==== PROVIDED TEXT ====

December 7, 1941: “They Didn’t Know It Was Pop’s Birthday”

Like approximately 1 out of 365 Americans, my grandmother's birthday happened to fall on the “date which will live in infamy” — a strange dichotomy of life and death.

American sailors rescue a survivor from the water alongside the USS West Virginia on December 7, 1941.
American sailors rescue a survivor from the water alongside the USS West Virginia on December 7, 1941. (photo: U.S. Navy photograph)

At the end of the classic movie “The Godfather II”, the final scene takes place in the family Corleone’s dining room. It’s December 7, 1941 and the family is awaiting Don Vito Corleone’s return; it’s his birthday and they’re going to surprise him with a cake. The eldest son, “Sonny” (James Caan), remarks, “The nerve of them Japs, attacking on Pop’s birthday”. The middle son, Fredo—played by the greatest actor of his generation, John Cazale, says, “They didn’t know it was Pop’s birthday.”

They also didn’t know that it was my grandma Agnes’s birthday either.

====

Rewrite the part of the December 7, 1941 birthday piece from "Like approximately 1" to "U.S. Navy photograph)", putting "wounded sailor" in place of "survivor".

==== EXTRACTED MATERIAL ====

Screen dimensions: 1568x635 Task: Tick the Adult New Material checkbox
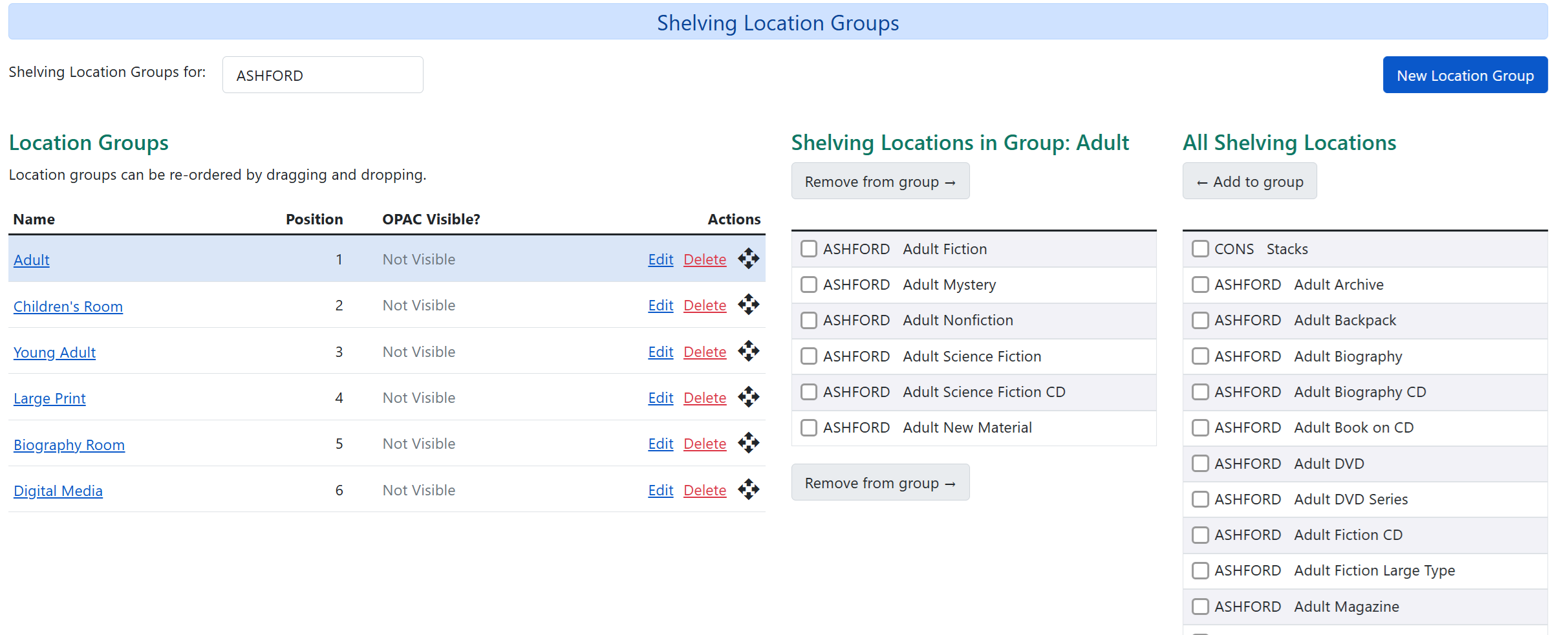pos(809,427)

====
==== EXTRACTED MATERIAL ====

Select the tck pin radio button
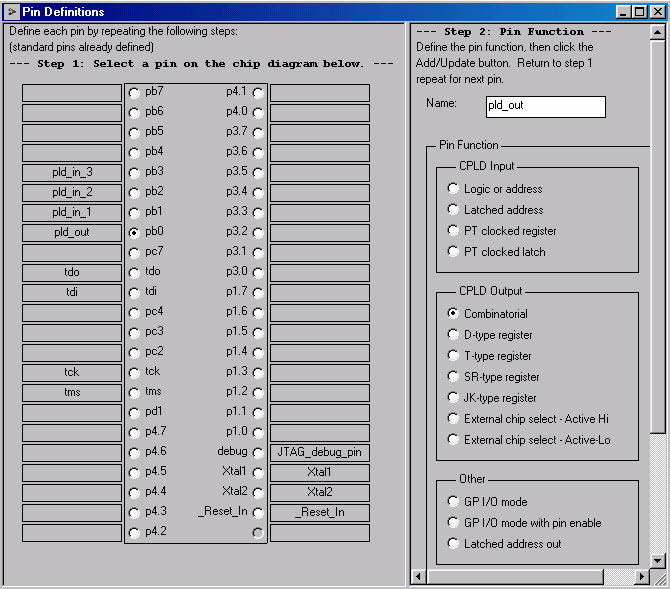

====
==== EXTRACTED MATERIAL ====

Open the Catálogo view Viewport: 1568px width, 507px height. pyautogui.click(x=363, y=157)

====

THE RESULT —
Like approximately 1 out of 365 Americans, my grandmother's birthday happened to fall on the “date which will live in infamy” — a strange dichotomy of life and death.

American sailors rescue a wounded sailor from the water alongside the USS West Virginia on December 7, 1941.
American sailors rescue a wounded sailor from the water alongside the USS West Virginia on December 7, 1941. (photo: U.S. Navy photograph)